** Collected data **
- Opening Delimiter -

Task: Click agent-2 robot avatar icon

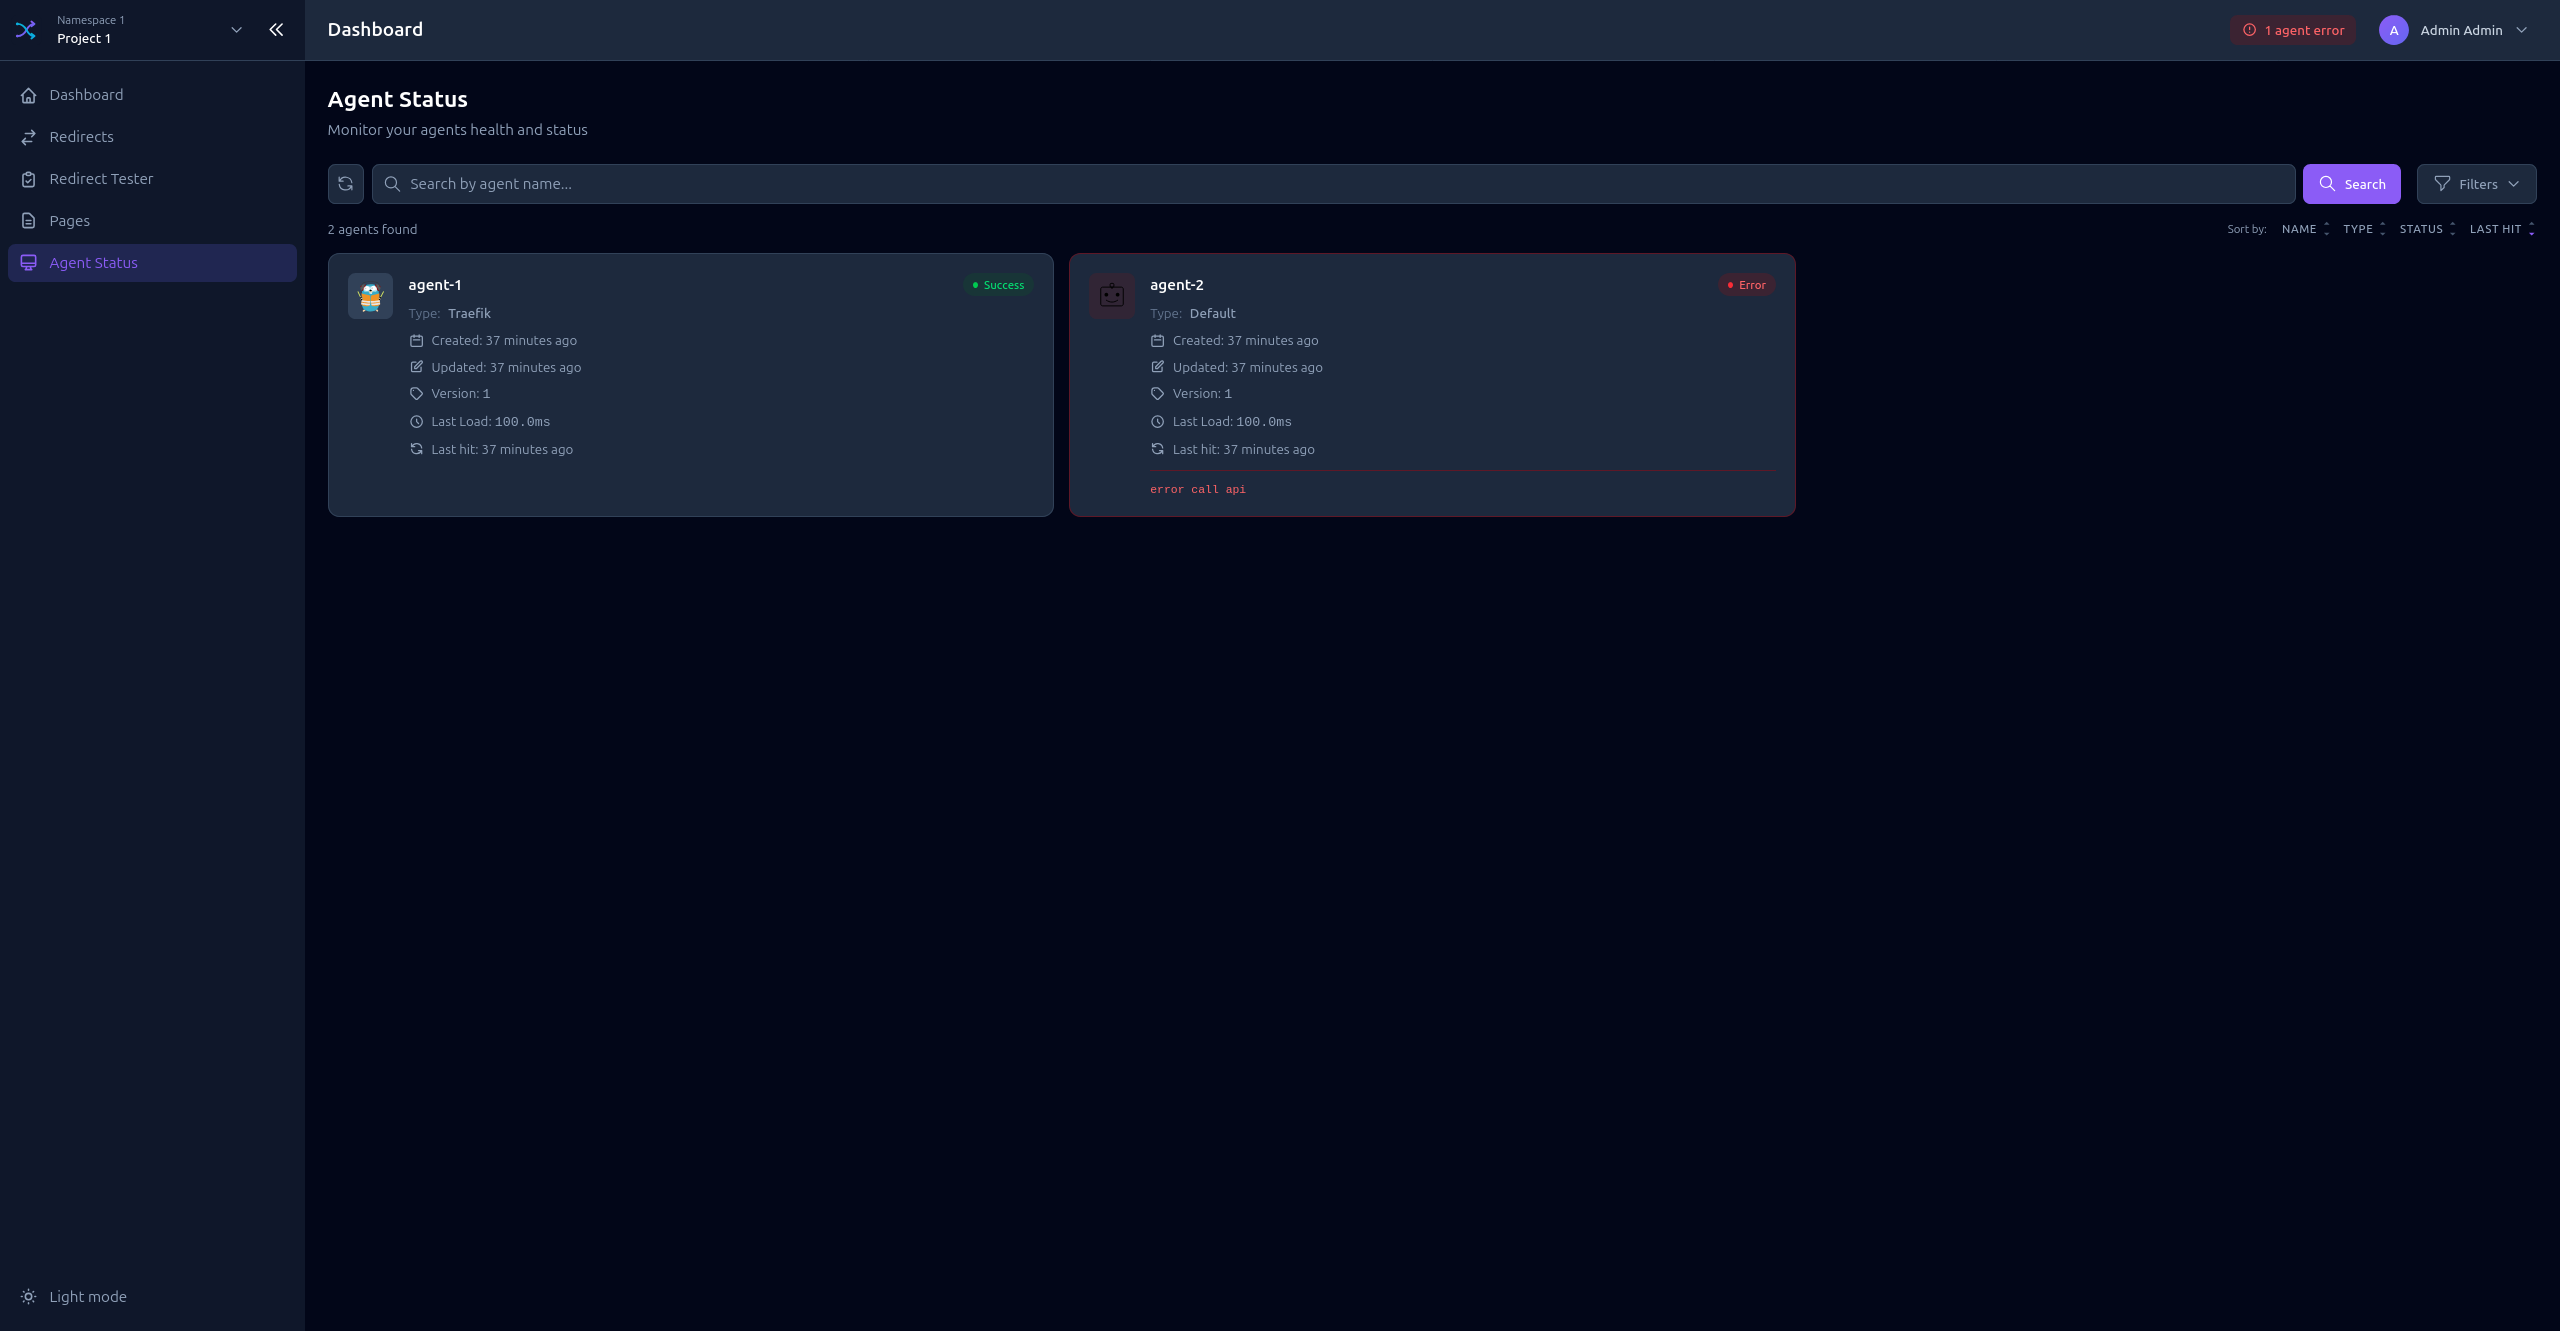Action: (x=1111, y=296)
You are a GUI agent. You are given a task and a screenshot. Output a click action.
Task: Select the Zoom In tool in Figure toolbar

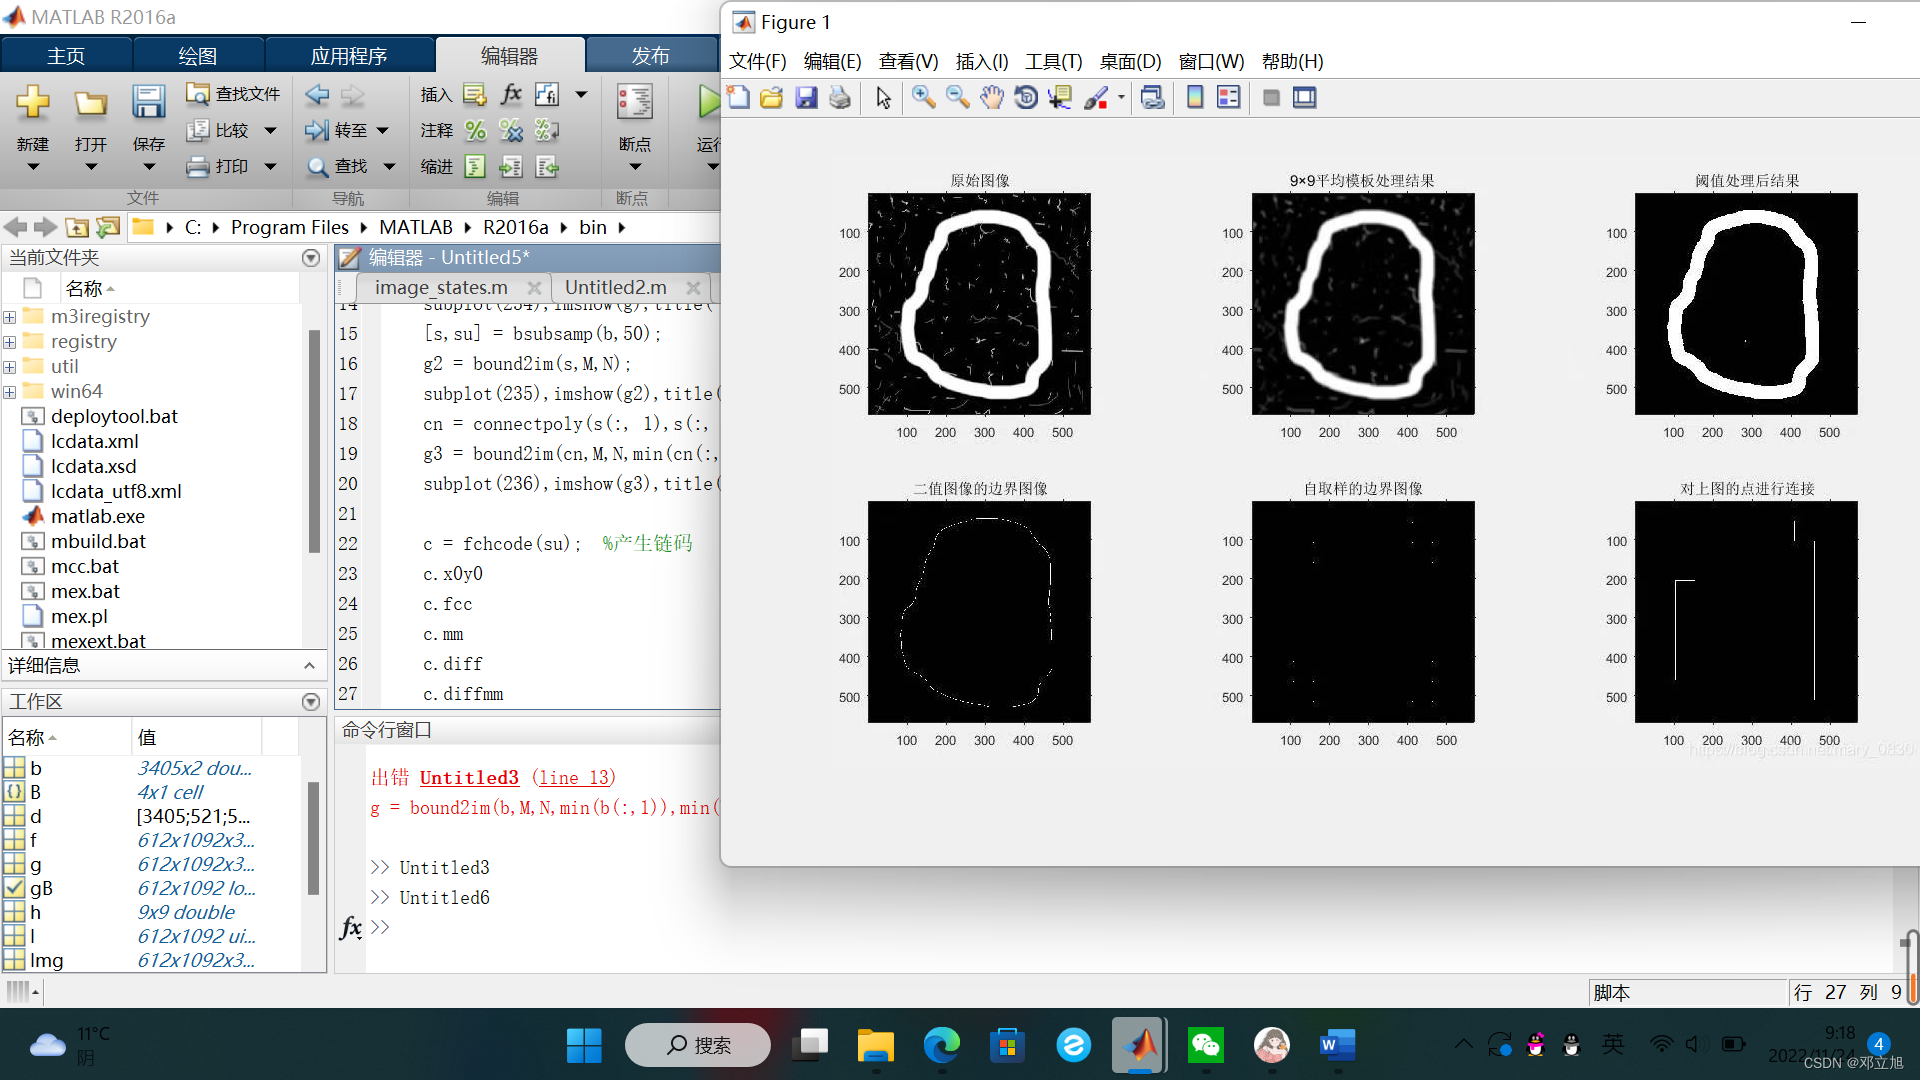click(923, 98)
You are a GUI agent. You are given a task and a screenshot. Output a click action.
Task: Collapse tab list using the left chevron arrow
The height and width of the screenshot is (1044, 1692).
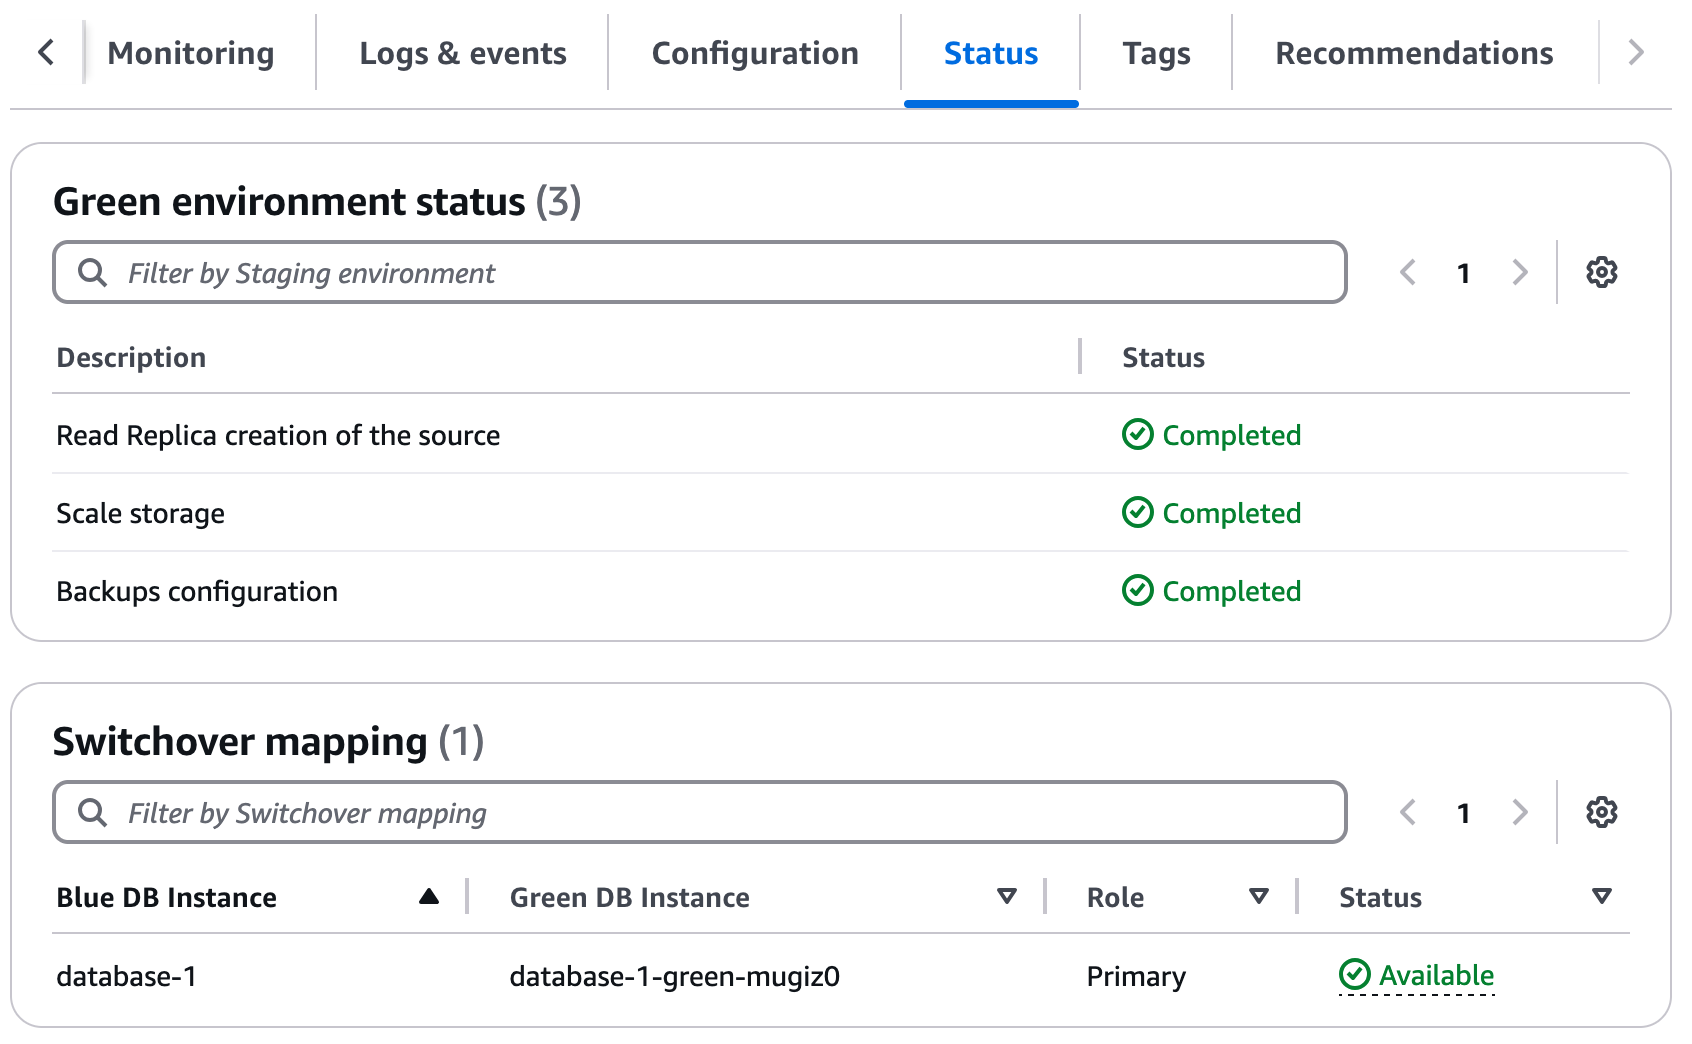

- Closing Delimiter -

** Exercise requirements **
Copy out each record shown above without alteration, skipping any picture.

** Task output **
Task: Click agent-2 robot avatar icon

Action: (x=1111, y=296)
You are a GUI agent. You are given a task and a screenshot. Output a click action.
Task: Select the Zoom In tool in Figure toolbar

click(923, 98)
You are a GUI agent. You are given a task and a screenshot. Output a click action.
Task: Collapse tab list using the left chevron arrow
The height and width of the screenshot is (1044, 1692).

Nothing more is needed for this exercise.